The editor observes that materials in the Reader reveal
problems tackled by the Sanskrit grammarians which closely parallel
developments in contemporary linguistics. He has provided historical and
linguistic commentary and bibliographic data in the introductions and
notes that accompany each selection. Articles are in their original
English, German, and French. Texts or passages in Chinese, Tibetan,
Arabic, Sanskrit, Latin, and Greek have, for the most part, been
translated into English, and all Sanskrit passages have been translated
into the Latin alphabet.
SiDevilIam R. Singh • 17 minutes ago If you are so smart, translate my following Sanskrit passage:
काश्मिरराज्यराजपुरुषाः भ्रष्ठाः। काश्मिरराज्ये अभिवृध्दीकार्याणि स्थगितानि। अत्रस्थाः सर्वपक्शनेतारः दुक्वन्तः। जनान् विस्मरंतः अभिवृध्दीकार्याणि नेव चक्रुः। भ्रष्टाचारनिरताःएते स्वकार्याणि साधवंतः जनान् नेव परिगणितवंतः।
Bunch of Idiots.
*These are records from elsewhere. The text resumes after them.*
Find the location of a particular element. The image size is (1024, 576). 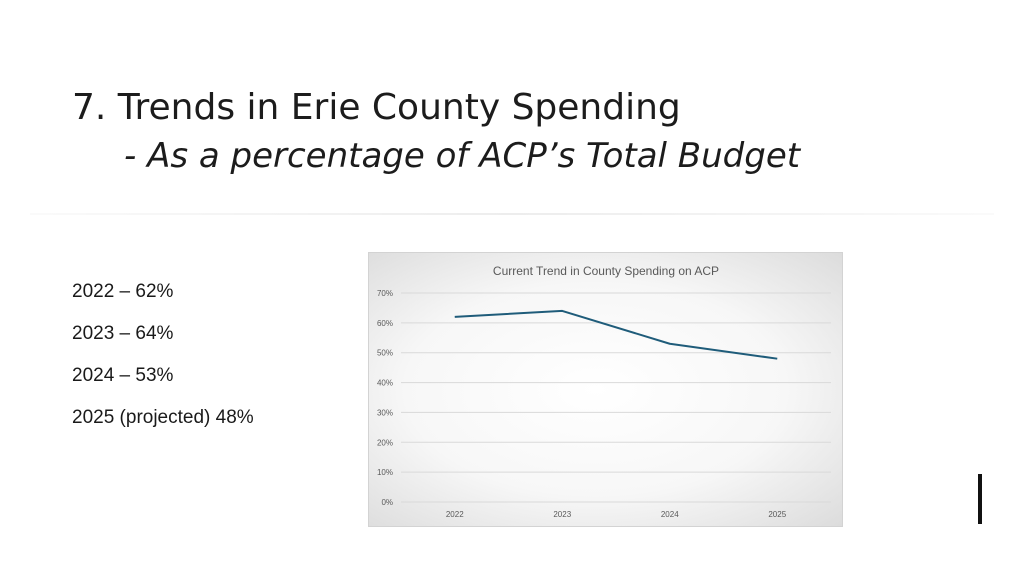

chart-title: Current Trend in County Spending on ACP is located at coordinates (606, 271). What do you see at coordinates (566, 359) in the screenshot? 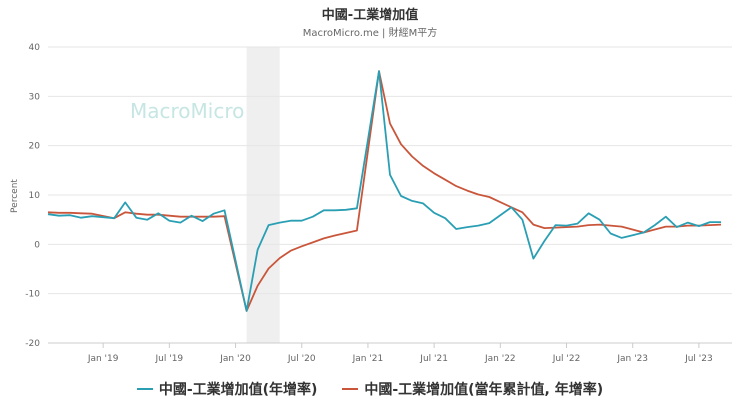
I see `x-tick-label: Jul '22` at bounding box center [566, 359].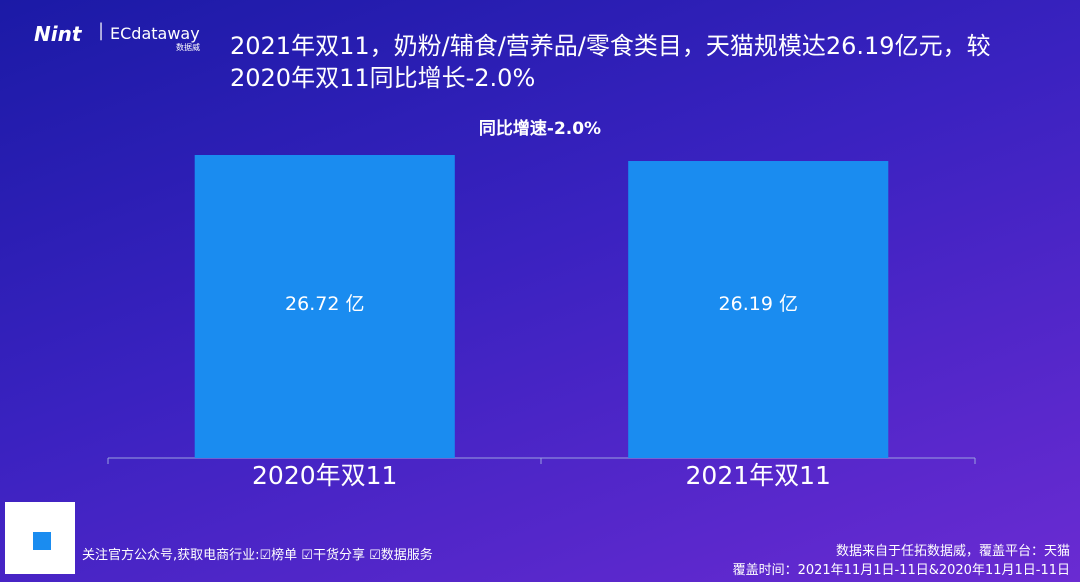 The image size is (1080, 582). What do you see at coordinates (383, 78) in the screenshot?
I see `chart-title-line: 2020年双11同比增长-2.0%` at bounding box center [383, 78].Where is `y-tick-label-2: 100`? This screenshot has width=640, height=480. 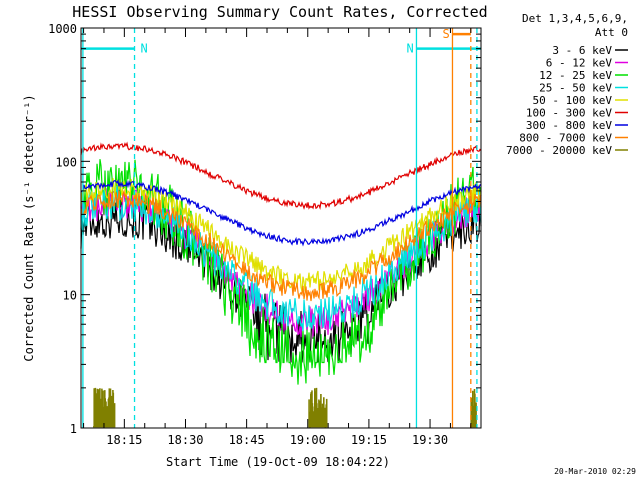 y-tick-label-2: 100 is located at coordinates (66, 162).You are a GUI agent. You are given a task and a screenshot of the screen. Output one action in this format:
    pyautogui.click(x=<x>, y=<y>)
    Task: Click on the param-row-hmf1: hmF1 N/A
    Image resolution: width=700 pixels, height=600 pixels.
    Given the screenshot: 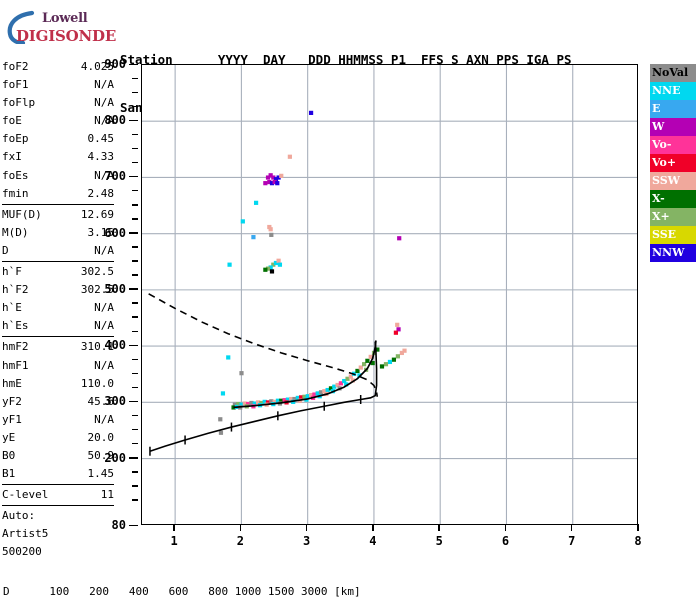 What is the action you would take?
    pyautogui.click(x=58, y=366)
     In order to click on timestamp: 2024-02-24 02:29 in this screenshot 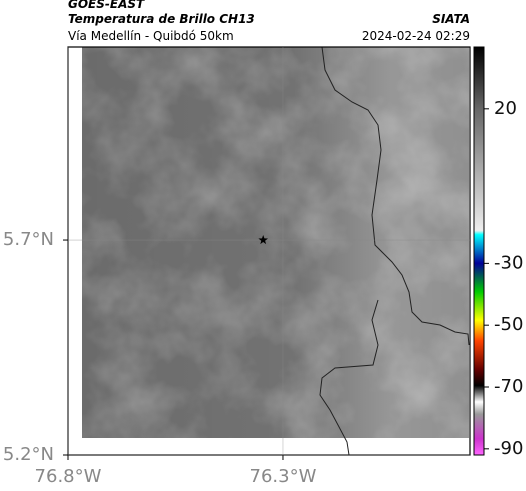, I will do `click(416, 36)`.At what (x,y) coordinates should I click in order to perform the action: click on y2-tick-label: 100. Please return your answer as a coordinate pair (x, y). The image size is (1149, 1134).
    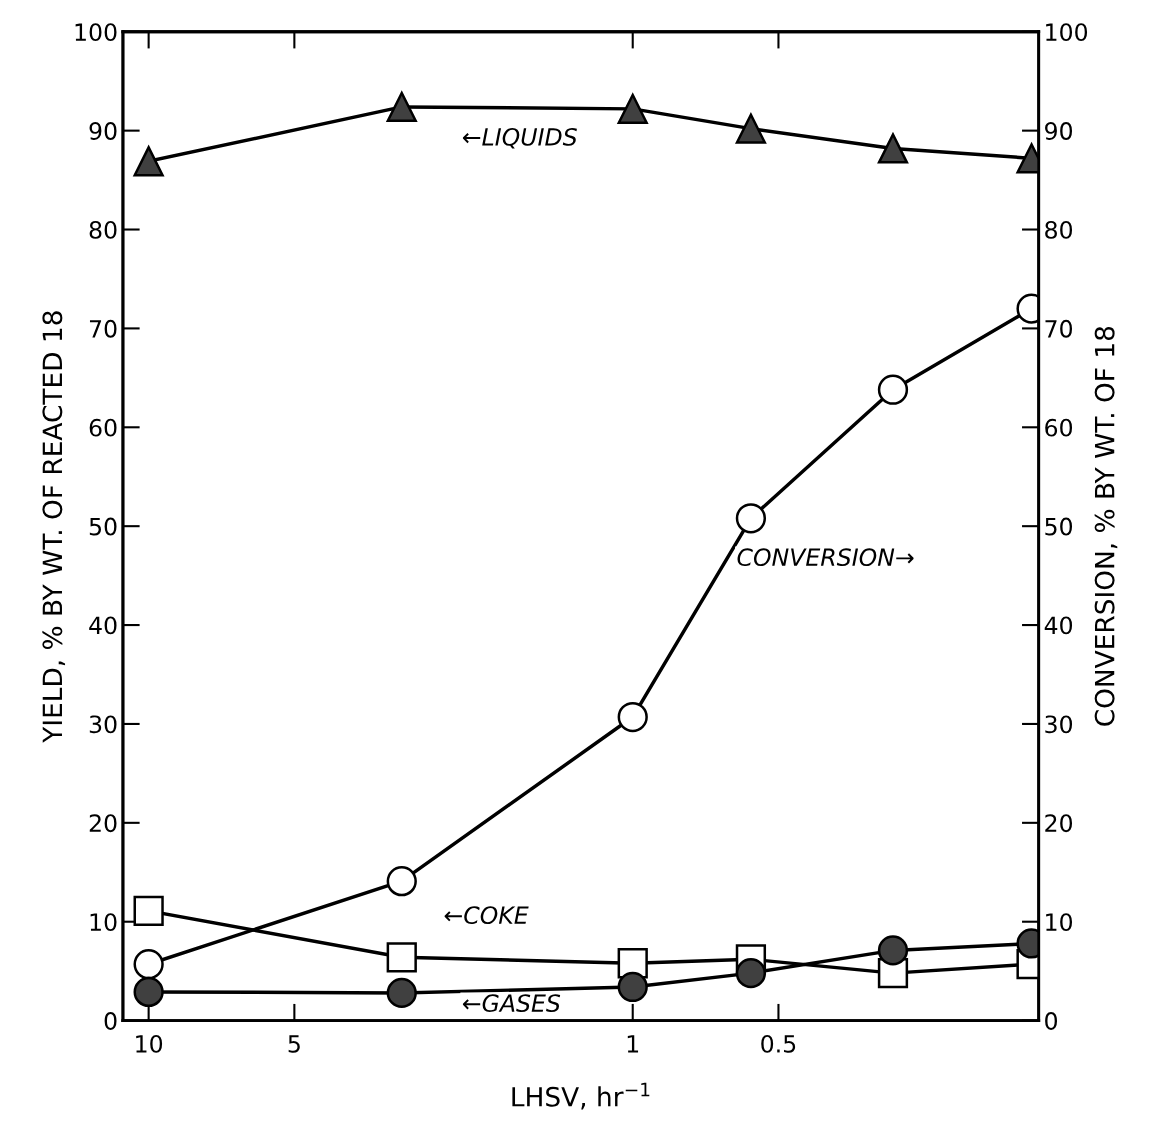
    Looking at the image, I should click on (1067, 32).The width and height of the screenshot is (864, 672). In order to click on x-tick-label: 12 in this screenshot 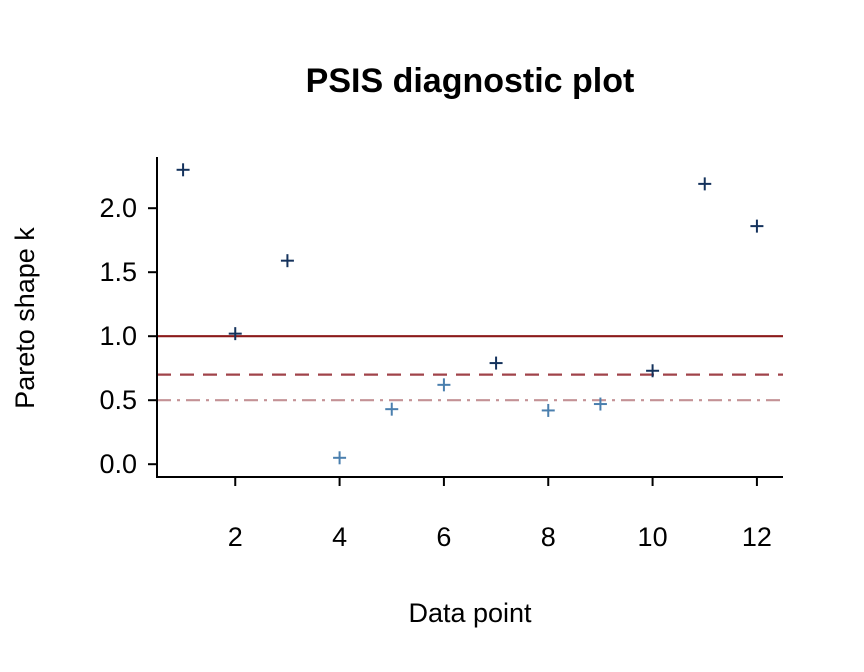, I will do `click(757, 537)`. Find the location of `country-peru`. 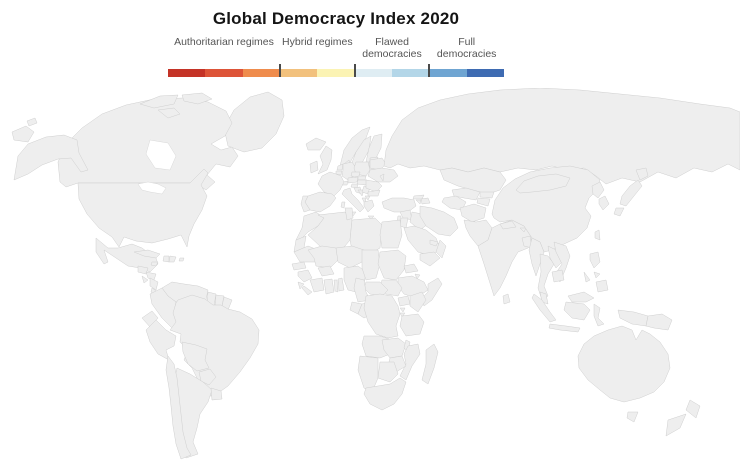

country-peru is located at coordinates (161, 340).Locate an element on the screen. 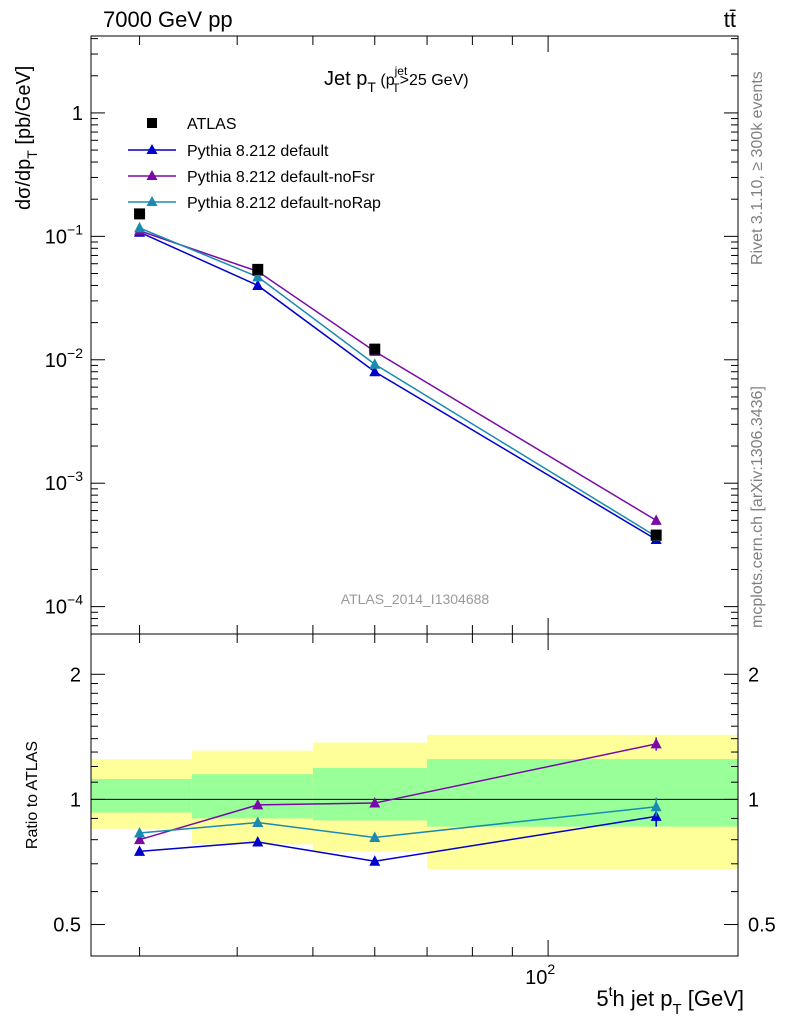 The width and height of the screenshot is (786, 1024). legend-marker-atlas is located at coordinates (152, 123). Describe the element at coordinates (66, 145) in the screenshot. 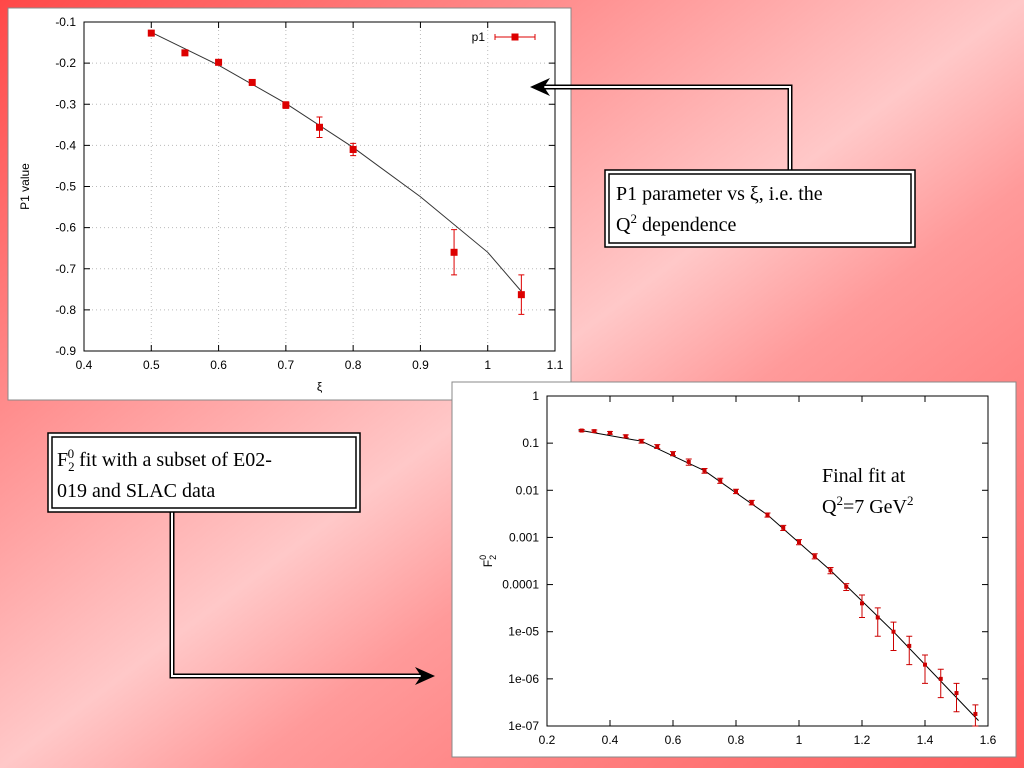

I see `y-tick-label: -0.4` at that location.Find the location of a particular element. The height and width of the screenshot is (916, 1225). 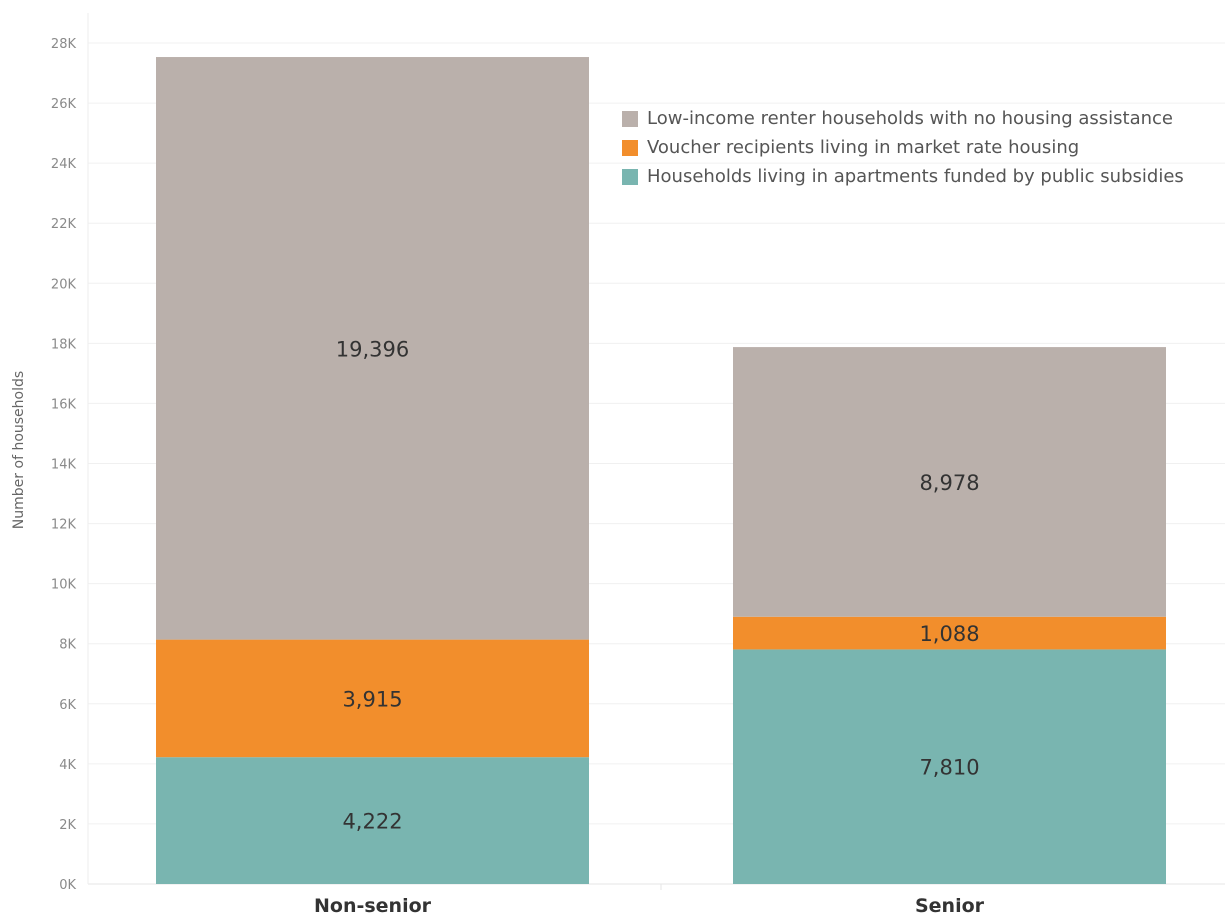

x-category-label: Senior is located at coordinates (950, 906).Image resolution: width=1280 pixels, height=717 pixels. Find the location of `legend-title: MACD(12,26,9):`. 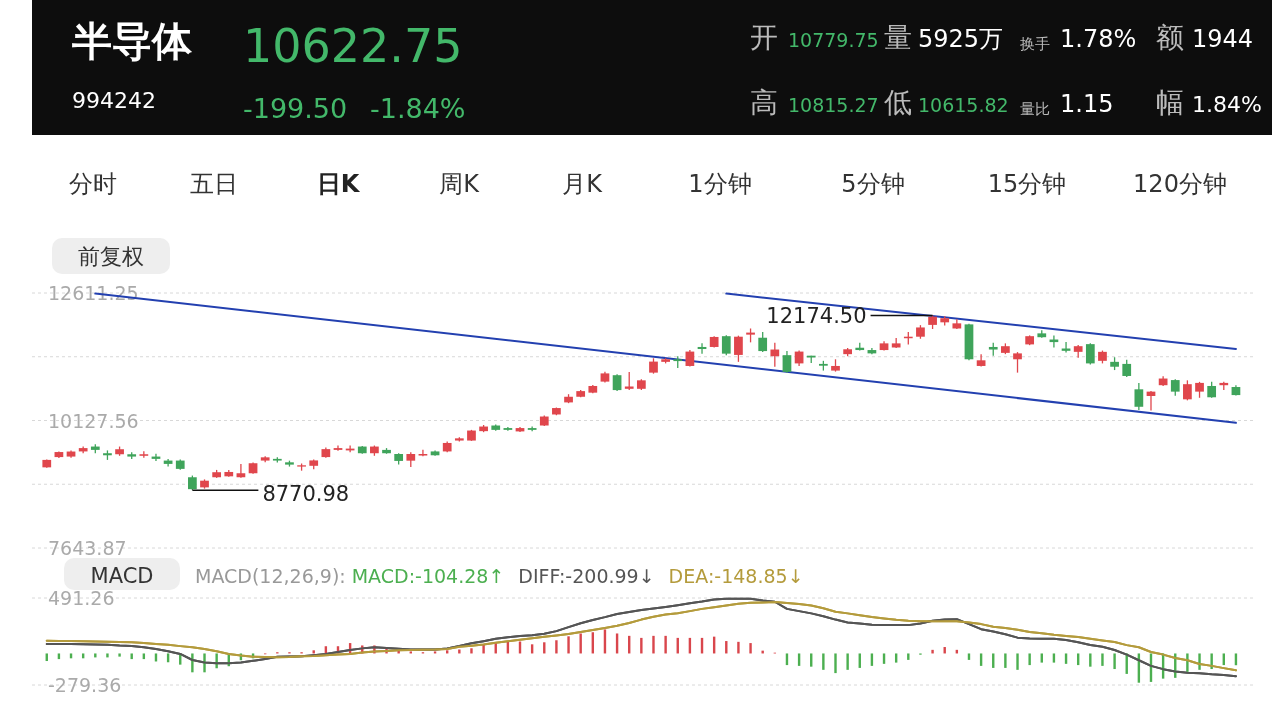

Sanskrit language died when it was reconstructed from native group of languages, usually called 'Prakrit. Prakrit also died due to various reasons, not related to the death of Sanskrit. The most common language, created artificially is Urdu. It could be written in any known Indian scripts, say Devnagari, Tamil, Telugu, Kannada, Malayalan but not Bengali, as Bengali language, due to their crazy pronunciation cannot make Urdu understandable in the market place.
Learn Sanskrit before farting about it. Idiot!
...and I am Sid Harth
crazy american R. Singh • 2 hours ago Is that the reason why you rarely use your brain!!!
sanskrit is awesome... this and that....
but where can it be used? call center? programming? medicine? job? communicate? fly kites?
the main reason why students were learning German was because they could go to Germany and learn professional courses like medicine and engineering for free. Yes you read it correct it is FREE.